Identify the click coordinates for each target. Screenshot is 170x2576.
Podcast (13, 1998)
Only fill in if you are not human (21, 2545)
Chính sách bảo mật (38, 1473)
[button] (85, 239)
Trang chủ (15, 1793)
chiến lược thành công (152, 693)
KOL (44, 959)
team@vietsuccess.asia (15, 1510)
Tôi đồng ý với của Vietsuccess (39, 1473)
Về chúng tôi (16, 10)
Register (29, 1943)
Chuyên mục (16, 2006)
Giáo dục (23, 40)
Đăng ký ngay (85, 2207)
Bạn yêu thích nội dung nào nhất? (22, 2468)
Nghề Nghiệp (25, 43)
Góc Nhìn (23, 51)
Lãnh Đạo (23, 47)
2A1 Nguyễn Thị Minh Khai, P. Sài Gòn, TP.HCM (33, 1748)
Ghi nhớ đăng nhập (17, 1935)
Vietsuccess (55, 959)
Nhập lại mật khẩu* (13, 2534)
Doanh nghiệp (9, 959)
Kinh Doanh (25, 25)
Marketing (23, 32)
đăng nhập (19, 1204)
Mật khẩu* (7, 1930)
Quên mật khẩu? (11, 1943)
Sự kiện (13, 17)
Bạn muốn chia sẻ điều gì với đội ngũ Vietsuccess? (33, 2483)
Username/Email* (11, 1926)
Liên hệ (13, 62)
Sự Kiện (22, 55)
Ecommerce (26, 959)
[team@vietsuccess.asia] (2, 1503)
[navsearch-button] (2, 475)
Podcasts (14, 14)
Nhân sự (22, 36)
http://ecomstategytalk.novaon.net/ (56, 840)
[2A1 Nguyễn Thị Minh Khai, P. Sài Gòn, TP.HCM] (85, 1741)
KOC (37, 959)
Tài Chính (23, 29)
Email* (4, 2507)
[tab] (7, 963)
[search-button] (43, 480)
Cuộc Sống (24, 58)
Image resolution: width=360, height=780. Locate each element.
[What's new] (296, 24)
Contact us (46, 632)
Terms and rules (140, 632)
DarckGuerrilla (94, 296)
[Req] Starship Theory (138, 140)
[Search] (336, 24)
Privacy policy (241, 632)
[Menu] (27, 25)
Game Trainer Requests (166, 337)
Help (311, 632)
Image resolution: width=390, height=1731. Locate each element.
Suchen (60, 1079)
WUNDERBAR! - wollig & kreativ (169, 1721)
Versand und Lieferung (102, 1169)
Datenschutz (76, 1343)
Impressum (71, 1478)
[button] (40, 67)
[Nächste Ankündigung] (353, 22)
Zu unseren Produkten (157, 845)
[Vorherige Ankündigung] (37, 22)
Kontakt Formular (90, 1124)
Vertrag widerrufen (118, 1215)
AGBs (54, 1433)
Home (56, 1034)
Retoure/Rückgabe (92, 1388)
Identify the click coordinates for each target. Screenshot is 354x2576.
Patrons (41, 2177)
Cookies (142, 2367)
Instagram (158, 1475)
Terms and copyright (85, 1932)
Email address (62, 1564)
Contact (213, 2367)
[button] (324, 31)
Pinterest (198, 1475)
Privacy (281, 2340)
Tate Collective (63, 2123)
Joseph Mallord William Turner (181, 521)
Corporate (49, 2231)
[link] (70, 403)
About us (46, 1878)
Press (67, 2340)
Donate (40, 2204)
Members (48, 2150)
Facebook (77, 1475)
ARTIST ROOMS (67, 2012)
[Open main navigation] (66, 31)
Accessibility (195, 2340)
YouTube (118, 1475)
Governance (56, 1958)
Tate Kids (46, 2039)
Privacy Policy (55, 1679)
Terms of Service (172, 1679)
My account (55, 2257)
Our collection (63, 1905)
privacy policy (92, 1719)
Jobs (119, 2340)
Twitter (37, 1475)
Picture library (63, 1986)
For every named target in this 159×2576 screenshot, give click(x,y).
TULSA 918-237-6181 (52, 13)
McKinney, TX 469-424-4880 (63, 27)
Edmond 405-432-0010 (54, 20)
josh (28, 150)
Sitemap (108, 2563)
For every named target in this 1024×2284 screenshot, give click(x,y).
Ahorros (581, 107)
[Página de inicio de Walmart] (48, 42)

★ ★ ★ ★ ★

> **The task**: Above are records; repeat only the lines starting at the line with "[search-button] (43, 480)" and ending at the line with "Pinterest (198, 1475)", exactly as they appear, both included.

> **Exercise response**:
[search-button] (43, 480)
Cuộc Sống (24, 58)
Image resolution: width=360, height=780. Locate each element.
[What's new] (296, 24)
Contact us (46, 632)
Terms and rules (140, 632)
DarckGuerrilla (94, 296)
[Req] Starship Theory (138, 140)
[Search] (336, 24)
Privacy policy (241, 632)
[Menu] (27, 25)
Game Trainer Requests (166, 337)
Help (311, 632)
Image resolution: width=390, height=1731. Locate each element.
Suchen (60, 1079)
WUNDERBAR! - wollig & kreativ (169, 1721)
Versand und Lieferung (102, 1169)
Datenschutz (76, 1343)
Impressum (71, 1478)
[button] (40, 67)
[Nächste Ankündigung] (353, 22)
Zu unseren Produkten (157, 845)
[Vorherige Ankündigung] (37, 22)
Kontakt Formular (90, 1124)
Vertrag widerrufen (118, 1215)
AGBs (54, 1433)
Home (56, 1034)
Retoure/Rückgabe (92, 1388)
Identify the click coordinates for each target. Screenshot is 354x2576.
Patrons (41, 2177)
Cookies (142, 2367)
Instagram (158, 1475)
Terms and copyright (85, 1932)
Email address (62, 1564)
Contact (213, 2367)
[button] (324, 31)
Pinterest (198, 1475)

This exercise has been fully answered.